Recently, I attended a technology networking event in Birmingham. I am very used to the format of these ‘corporate tech’ style meet-ups. They are full of consultants; high-value start-ups and scale-ups; and potential investors. I don’t find them as enjoyable as the ‘creative tech’ meet-ups which are often more relaxed and usually more diverse.
Not unexpectedly, I was the only woman in the room so inevitably I was asked to pose for the promotion photo. All of the other chosen networkers were corporately dressed in suits and one of my fellow photo selectees looked me up and down commenting that I was ‘dressed for tech’. I looked down at my clothes thinking I was dressed just as I normally would: burgundy leather skirt above the knee; black boots; and a black jumper.
In the moment I smiled having nothing else to offer; but afterwards my mind raced with thoughts. “What does it mean to be dressed for tech?” I wondered, as I asked myself if I was intentionally making a statement with my clothes that night and other nights like it.
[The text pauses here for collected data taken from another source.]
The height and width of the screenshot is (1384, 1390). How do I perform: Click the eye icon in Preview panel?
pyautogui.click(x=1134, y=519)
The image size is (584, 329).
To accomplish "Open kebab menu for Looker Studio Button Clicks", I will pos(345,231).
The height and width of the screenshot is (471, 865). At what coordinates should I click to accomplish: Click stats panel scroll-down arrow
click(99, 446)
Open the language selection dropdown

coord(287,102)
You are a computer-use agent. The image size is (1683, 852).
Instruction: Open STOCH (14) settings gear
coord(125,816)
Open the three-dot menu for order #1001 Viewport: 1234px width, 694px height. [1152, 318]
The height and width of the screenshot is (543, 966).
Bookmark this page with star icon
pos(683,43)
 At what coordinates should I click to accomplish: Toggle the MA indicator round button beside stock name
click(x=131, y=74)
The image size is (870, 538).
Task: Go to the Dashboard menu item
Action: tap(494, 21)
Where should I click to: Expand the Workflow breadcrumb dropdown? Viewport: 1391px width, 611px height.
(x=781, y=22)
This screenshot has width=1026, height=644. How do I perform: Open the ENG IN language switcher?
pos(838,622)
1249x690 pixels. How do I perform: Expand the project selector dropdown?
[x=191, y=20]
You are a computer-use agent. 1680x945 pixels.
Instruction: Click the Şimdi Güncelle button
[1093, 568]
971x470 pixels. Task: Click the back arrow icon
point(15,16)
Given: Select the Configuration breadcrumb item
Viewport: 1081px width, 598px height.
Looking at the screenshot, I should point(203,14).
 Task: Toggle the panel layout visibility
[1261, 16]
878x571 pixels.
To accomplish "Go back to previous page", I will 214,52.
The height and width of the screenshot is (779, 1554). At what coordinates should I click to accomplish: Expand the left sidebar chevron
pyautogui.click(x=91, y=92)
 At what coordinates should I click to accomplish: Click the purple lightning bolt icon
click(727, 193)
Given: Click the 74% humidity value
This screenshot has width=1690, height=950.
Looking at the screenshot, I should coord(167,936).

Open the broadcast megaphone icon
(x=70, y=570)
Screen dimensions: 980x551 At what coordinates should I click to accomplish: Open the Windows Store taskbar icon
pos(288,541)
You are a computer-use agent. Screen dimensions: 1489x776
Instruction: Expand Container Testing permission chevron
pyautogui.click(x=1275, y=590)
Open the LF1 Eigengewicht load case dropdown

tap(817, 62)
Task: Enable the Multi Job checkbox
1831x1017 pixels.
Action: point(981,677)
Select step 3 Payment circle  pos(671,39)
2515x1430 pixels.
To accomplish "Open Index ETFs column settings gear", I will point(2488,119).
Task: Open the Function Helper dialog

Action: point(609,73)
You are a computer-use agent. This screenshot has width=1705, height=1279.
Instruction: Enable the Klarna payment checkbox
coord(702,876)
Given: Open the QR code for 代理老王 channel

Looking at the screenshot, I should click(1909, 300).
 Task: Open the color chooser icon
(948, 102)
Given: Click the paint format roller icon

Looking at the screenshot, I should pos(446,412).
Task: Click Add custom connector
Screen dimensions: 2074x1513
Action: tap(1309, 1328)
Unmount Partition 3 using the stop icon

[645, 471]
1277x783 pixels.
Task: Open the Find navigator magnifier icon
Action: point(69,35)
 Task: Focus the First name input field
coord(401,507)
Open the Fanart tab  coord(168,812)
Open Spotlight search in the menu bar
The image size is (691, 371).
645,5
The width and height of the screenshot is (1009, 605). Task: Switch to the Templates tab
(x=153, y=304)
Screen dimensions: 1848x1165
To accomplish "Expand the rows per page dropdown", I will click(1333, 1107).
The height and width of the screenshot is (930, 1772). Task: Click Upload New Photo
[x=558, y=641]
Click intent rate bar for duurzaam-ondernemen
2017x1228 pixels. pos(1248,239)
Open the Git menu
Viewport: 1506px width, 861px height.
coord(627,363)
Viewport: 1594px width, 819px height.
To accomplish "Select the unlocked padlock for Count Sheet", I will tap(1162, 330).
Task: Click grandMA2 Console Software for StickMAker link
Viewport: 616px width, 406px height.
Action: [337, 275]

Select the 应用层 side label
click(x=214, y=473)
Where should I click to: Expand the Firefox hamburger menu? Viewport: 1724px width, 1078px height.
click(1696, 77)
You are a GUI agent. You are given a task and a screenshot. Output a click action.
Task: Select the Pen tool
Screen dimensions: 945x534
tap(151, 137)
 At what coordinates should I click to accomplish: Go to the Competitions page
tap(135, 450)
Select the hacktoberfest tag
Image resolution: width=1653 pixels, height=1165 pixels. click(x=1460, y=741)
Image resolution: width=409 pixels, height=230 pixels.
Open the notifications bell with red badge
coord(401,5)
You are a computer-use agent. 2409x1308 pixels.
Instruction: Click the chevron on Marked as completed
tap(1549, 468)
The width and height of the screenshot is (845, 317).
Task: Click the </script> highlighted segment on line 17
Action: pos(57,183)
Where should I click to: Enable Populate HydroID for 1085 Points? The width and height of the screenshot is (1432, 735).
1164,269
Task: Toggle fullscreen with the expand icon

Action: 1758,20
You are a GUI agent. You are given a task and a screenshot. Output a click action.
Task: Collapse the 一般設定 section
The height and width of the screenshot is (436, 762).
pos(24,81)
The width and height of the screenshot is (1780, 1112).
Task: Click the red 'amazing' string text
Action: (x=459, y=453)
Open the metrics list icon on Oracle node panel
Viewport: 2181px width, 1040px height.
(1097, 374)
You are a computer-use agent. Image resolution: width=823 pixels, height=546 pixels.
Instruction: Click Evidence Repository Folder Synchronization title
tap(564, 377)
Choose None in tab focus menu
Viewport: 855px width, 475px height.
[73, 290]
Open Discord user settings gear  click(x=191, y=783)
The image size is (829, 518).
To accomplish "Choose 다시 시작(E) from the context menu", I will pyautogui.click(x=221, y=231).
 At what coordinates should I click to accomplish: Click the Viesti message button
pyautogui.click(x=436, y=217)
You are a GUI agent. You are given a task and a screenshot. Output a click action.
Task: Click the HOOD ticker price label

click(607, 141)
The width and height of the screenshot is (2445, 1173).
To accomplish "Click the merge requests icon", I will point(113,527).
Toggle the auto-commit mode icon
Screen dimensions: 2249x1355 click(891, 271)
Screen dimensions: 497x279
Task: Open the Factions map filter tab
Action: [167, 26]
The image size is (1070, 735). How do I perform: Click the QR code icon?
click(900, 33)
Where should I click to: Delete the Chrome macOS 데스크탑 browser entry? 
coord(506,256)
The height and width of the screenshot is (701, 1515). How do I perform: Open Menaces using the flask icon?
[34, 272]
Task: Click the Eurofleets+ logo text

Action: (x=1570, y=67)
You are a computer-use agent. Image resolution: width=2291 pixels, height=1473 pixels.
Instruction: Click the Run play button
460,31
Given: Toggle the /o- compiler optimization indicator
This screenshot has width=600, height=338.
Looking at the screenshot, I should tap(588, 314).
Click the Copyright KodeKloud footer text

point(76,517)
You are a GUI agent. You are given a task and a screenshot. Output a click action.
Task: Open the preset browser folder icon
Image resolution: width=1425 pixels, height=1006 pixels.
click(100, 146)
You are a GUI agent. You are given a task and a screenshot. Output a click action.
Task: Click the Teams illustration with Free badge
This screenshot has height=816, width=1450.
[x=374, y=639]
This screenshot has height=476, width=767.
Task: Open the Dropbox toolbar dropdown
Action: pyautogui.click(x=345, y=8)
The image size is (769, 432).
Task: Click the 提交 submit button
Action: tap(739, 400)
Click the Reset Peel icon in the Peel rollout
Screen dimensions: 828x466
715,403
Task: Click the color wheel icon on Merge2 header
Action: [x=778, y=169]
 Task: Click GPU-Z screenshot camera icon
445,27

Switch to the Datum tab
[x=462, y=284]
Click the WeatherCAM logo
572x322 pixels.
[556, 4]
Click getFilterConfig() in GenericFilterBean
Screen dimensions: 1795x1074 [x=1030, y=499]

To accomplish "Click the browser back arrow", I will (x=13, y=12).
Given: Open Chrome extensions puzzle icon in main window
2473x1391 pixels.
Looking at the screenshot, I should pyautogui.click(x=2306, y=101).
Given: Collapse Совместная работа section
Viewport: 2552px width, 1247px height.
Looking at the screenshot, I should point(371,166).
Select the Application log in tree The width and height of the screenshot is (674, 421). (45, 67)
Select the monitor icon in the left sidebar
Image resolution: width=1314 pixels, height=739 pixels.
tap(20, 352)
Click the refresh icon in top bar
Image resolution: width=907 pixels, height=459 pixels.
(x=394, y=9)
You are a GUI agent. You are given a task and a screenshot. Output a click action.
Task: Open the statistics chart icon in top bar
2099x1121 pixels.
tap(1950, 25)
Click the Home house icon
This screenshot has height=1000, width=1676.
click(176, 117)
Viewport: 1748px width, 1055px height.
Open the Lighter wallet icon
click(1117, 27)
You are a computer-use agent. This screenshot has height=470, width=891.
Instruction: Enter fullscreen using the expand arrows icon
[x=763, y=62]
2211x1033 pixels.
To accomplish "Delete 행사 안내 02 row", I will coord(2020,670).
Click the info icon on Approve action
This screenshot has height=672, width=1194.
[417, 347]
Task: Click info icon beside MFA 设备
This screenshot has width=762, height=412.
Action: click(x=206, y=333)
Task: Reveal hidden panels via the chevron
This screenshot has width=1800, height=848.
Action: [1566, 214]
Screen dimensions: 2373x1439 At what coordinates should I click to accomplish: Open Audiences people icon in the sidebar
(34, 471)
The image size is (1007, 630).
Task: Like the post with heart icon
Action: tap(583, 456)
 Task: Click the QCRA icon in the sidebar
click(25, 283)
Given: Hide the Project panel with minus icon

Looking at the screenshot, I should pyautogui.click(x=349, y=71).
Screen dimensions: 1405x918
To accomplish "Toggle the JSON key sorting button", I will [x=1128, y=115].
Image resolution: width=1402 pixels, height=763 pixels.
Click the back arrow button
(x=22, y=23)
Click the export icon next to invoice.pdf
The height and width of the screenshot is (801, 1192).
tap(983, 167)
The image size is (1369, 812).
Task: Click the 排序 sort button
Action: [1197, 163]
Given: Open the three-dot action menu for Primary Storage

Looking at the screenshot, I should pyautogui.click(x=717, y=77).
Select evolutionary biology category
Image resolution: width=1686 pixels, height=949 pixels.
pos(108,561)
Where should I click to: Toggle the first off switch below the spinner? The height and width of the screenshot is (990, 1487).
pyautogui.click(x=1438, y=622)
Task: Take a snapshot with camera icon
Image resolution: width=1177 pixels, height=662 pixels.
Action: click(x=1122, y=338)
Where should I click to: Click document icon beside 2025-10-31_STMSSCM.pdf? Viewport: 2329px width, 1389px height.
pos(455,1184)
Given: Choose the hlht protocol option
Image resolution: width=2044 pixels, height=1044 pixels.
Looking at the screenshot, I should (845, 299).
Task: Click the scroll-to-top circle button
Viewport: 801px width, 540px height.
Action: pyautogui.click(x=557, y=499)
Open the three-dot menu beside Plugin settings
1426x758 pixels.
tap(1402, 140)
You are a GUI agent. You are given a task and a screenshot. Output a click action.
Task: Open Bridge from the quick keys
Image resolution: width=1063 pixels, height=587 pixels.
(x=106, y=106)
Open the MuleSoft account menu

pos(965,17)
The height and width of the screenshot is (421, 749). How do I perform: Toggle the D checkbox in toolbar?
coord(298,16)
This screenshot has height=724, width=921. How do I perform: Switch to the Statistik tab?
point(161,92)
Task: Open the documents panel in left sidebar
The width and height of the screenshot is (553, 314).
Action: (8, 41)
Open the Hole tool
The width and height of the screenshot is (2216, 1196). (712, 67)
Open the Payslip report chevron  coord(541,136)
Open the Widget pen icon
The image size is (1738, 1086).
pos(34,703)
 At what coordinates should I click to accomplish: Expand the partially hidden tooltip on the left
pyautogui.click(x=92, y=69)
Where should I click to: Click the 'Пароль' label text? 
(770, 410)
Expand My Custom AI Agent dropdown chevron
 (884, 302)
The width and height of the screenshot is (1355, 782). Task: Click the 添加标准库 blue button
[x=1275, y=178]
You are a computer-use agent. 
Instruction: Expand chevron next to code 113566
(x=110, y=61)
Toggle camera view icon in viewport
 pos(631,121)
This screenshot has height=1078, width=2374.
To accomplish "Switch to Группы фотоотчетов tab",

Was I making it obvious I was different knowing the rest of the room would be suited? Was I tempting people to pigeon-hole me and then be unpleasantly surprised when I had been under-estimated? I thought of the story in The Apple Revolution where IBM allow the ‘hippies in flip-flops’ free access to their R&D department, from which Apple take their pick of their rival’s ideas and talent. I thought also of my female friend’s horrified face when I told her I wore leggings and a jumper to a Regional Board Meeting. Used to the corporate world herself, she was aghast that I would choose not to look ‘professional’ while still expecting to be viewed as such.
So why did I wear the leather skirt to the corporate tech meet-up? And the leggings to the corporate Board Meeting? What am I wanting my clothes to say about me? I was at a recent female only networking event where a fellow businesswoman remarked that she had to feel ‘brave to wear leopard print’. The other women we were with didn’t seem to understand but I totally got it. My clothes say nothing about my ability to perform and everything about my mood. I have clothes I wear when I want to feel comforted (not just comfortable) and clothes when I want to feel bold. I know how I want to feel when I wake up in the morning and choose accordingly. It’s certainly influenced by what I have planned that day but how I feel, or want to feel, carries far greater weight. Leggings when I need comfort; leather when I want boldness.
And now I have my answer when I am next told I am ‘dressed for tech’ or ‘dressed to kill’ or ‘dressed for anything’: I am dressed for me.